Generally, court claims to courthouse space necessary to the performance of official court functions are paramount. Dahnke v. People, 168 Ill. 102, 48 N.E. 137 (1897); State ex rel. Hottle v. Board of County Commissioners, 52 Ohio St.2d 117, 370 N.E.2d 462 (1977); State ex rel. Finley v. Pfeiffer, 163 Ohio St. 149, 126 N.E.2d 57 (1955); Zangerle v. Court of Common Pleas, 141 Ohio St. 70, 46 N.E.2d 865 (1943); see generally 20 Am.Jur.2d Courts § 39 (1965). The courts are not simply another agency of the state or county government but are a co-equal branch of government. As such, they have the inherent power to protect themselves in the performance of assigned duties and functions. Commonwealth ex rel. Carrol v. Tate, 442 Pa. 45, 274 A.2d 193, cert. denied, 402 U.S. 974, 91 S.Ct. 1665, 29 L.Ed.2d 138 (1971); see generally Nowak, Courts & the American System of Government in State Courts: A Blueprint for the Future 143, 144-45 (T. Fetter ed. 1978).

Under the present circumstances, we find the county commission has the burden of showing a lack of any reasonable necessity for continued court use of present space. We emphasize that the county commission is attempting to reduce and restrict the courts' present use of existing space, as distinguished from the courts' seeking additional space or renovation of existing space. In the latter case, the court would carry the burden of showing a reasonable necessity to justify additional or renovated space. Rose v. Palm Beach County, 361 So.2d 135, 138 (Fla. 1978).

In the instant case, the county commission acted unilaterally to reallocate court-used space. The courts then responded unilaterally to protect their existing interest. When administrative views between two governmental branches conflict, we think the public interest will best be served by the public officials of each branch resolving differences in the spirit of cooperation, recognizing the duties, obligations, and responsibilities of the other.

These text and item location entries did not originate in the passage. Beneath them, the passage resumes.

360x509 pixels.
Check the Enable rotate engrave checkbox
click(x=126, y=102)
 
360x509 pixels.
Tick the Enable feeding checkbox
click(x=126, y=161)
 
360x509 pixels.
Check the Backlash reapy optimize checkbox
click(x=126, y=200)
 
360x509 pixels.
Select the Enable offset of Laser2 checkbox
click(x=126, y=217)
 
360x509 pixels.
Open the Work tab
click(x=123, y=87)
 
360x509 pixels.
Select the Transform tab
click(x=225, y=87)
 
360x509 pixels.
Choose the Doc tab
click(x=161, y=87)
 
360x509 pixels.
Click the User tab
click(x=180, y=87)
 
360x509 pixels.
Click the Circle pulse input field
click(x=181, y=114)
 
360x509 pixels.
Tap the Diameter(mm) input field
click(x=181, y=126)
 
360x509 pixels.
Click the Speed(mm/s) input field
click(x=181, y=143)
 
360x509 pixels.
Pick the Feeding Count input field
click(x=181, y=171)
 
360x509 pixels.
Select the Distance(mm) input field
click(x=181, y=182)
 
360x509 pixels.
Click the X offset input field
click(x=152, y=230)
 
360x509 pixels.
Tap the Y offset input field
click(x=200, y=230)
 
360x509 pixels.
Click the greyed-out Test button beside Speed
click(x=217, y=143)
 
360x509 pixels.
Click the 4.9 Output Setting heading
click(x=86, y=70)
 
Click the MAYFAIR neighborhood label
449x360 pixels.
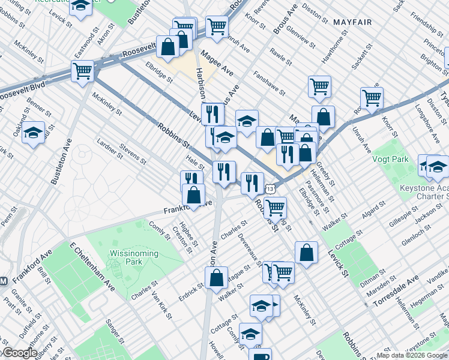coord(349,22)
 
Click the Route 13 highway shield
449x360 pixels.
coord(271,188)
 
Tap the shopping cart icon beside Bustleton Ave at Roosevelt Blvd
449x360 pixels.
coord(82,71)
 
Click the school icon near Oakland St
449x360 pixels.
coord(34,131)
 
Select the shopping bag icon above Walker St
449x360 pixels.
coord(216,277)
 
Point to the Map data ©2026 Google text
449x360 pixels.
coord(412,355)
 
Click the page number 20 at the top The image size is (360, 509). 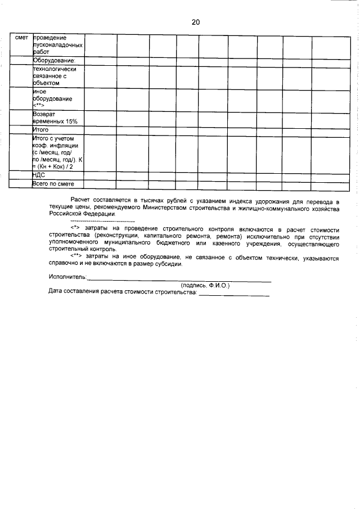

Only when that is not possible should a court proceeding commence which affords an opportunity for all interested parties to be heard. See Board of Supervisors v. Flatter, 268 N.W.2d 869 (Iowa 1978).

We agree with the district court of appeal that the county, if it desires, is entitled to an evidentiary hearing before a judicial officer from outside the circuit, at which the county's burden of proof will be as expressed in this opinion. This cause is remanded for further proceedings not inconsistent with the views expressed herein.

It is so ordered.

ADKINS, ALDERMAN and McDONALD, JJ., concur.

SUNDBERG, C.J., concurs in result only.

ENGLAND, J., dissents with an opinion.

ENGLAND, Justice, dissenting.

I cannot subscribe to this expansion of the inherent powers of the judiciary. I would accord a neutral forum for the resolution of these types of disputes, and I would require a proper showing of respective needs without unduly prejudicing the non-judicial branches of government. The assignment of burdens by the majority does not do that.